Stuffed Peppers
The stuffing for these peppers comes in the form of rice and grated tofu. Both ingredients make for an awesome, blank slate that can then be flavored with aromatics and spices. The result is very savory and texturally very pleasing, almost meaty in a way.
Stuffed Peppers
makes 6 stuffed peppers
1/2 cup white rice
sea salt
olive oil
1 yellow onion, diced
4 garlic cloves, minced
1 tablespoon tomato paste
1 tablespoon nutritional yeast
1 teaspoon smoked paprika
1/2 teaspoon cumin
1/4-1/2 teaspoon cayenne pepper
freshly ground black pepper
15 oz block extra firm tofu, pressed and grated on the large hole side of a box grater
1 tablespoon tamari
1 cup grated, meltable cheese (I used Miyoko’s vegan mozzarella)
6 bell peppers
about 4 cups vegetable broth or water (or marinara/crushed canned tomatoes)
In a small pot, combine the rice with 3/4 cup of water and a pinch of salt. Bring to a simmer and simmer, covered for 15 minutes. Turn off the heat and let the rice sit and steam for another 10-15 minutes. Fluff the rice with a fork.
Heat a large skillet over medium heat. Add enough olive oil to generously coat the bottom. Add the onion and a pinch of salt, saute for 7 minutes, until soft and translucent. Add the garlic and stir it around for 30 seconds or until fragrant. Add the tomato paste, nutritional yeast, smoked paprika, cumin, cayenne, and plenty of black pepper. Saute for a few minutes, until the spices are fragrant and the tomato paste is slightly caramelized. Add the tofu and another generous pinch of salt, stir to incorporate. Spread the tofu mixture out in an even layer in the skillet and let it brown, stirring periodically, for about 10-15 minutes. Add the cooked rice and tamari, stir to incorporate. Taste the mixture for salt and adjust if needed, it should be very well seasoned. Let cool slightly, then mix in about half of the cheese, reserving the rest for topping the peppers.
Preheat the oven to 350° (175° C).

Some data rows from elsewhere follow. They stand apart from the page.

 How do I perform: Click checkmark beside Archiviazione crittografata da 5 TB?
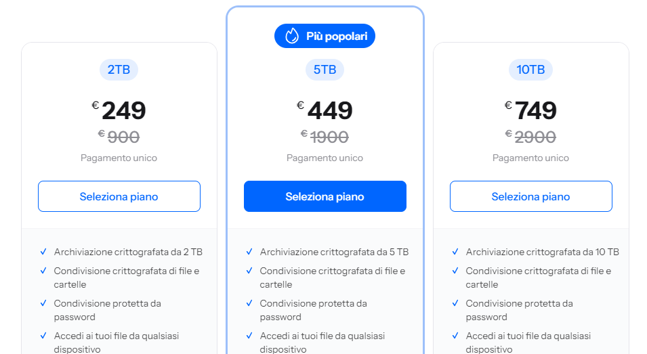(x=249, y=252)
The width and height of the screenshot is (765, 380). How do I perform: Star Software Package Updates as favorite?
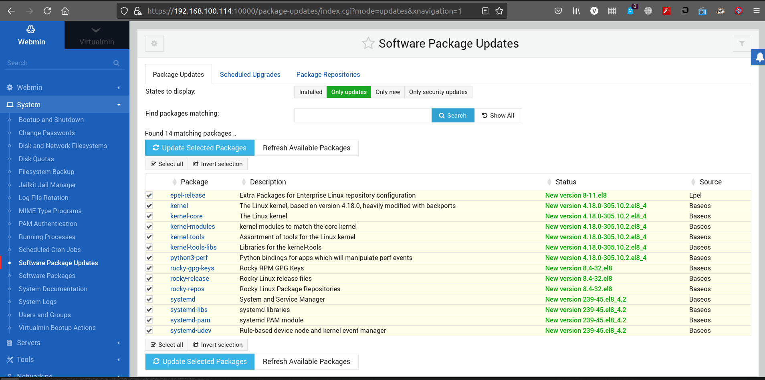(368, 43)
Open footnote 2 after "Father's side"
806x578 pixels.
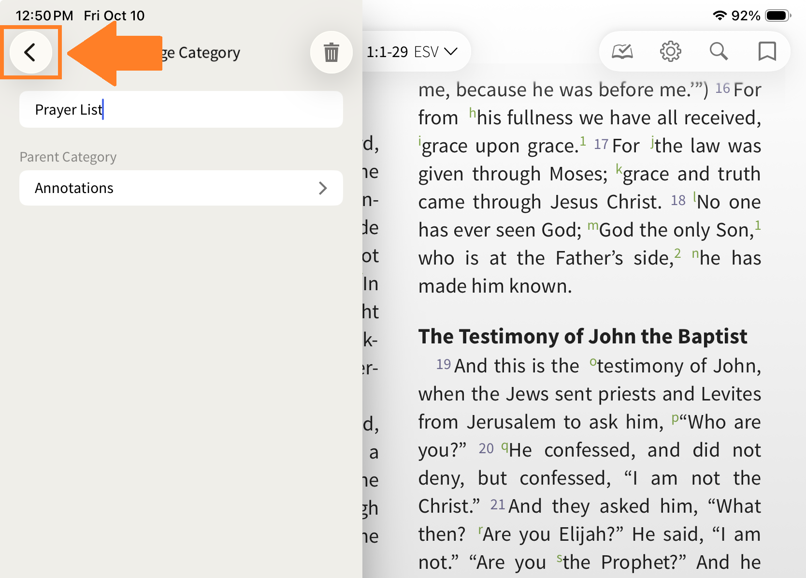(677, 253)
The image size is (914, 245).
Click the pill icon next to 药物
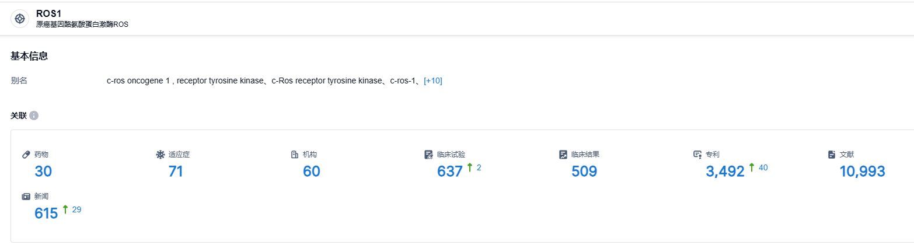26,155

Inspect your bell peppers for steadiness and trim down the bottoms bumps if needed, to make the peppers more steady. Cut the very top of the stem ends off the peppers, to open them up. Use a spoon to scoop out the seeds and membranes. Spoon the tofu-rice mixture into the peppers, dividing it evenly between them.
Use a baking dish with a lid, a Dutch oven, or a cast iron skillet covered with tin foil for roasting the peppers. Add the stuffed peppers to your cooking vessel of choice. Add enough broth/water/marinara to go about halfway up the peppers. Cover and roast for 1 hour. Take the cover off and top the peppers with the reserved cheese. Roast for 30 more minutes. To brown the tops, put the peppers under a broiler for a few minutes or turn up the heat to 425° F (220° C) during the last 10 minutes of roasting. Enjoy the peppers warm :)
Intuitive Cooking Takeaways
The tofu and rice stuffing is like a blank slate and can be flavored so many different ways. If you happen to have a family recipe for stuffed peppers (or just a traditional recipe you really like) that you’d like to make plant-based, try incorporating the spices from that recipe when making this tofu-rice stuffing. You might end up with something very close to the original.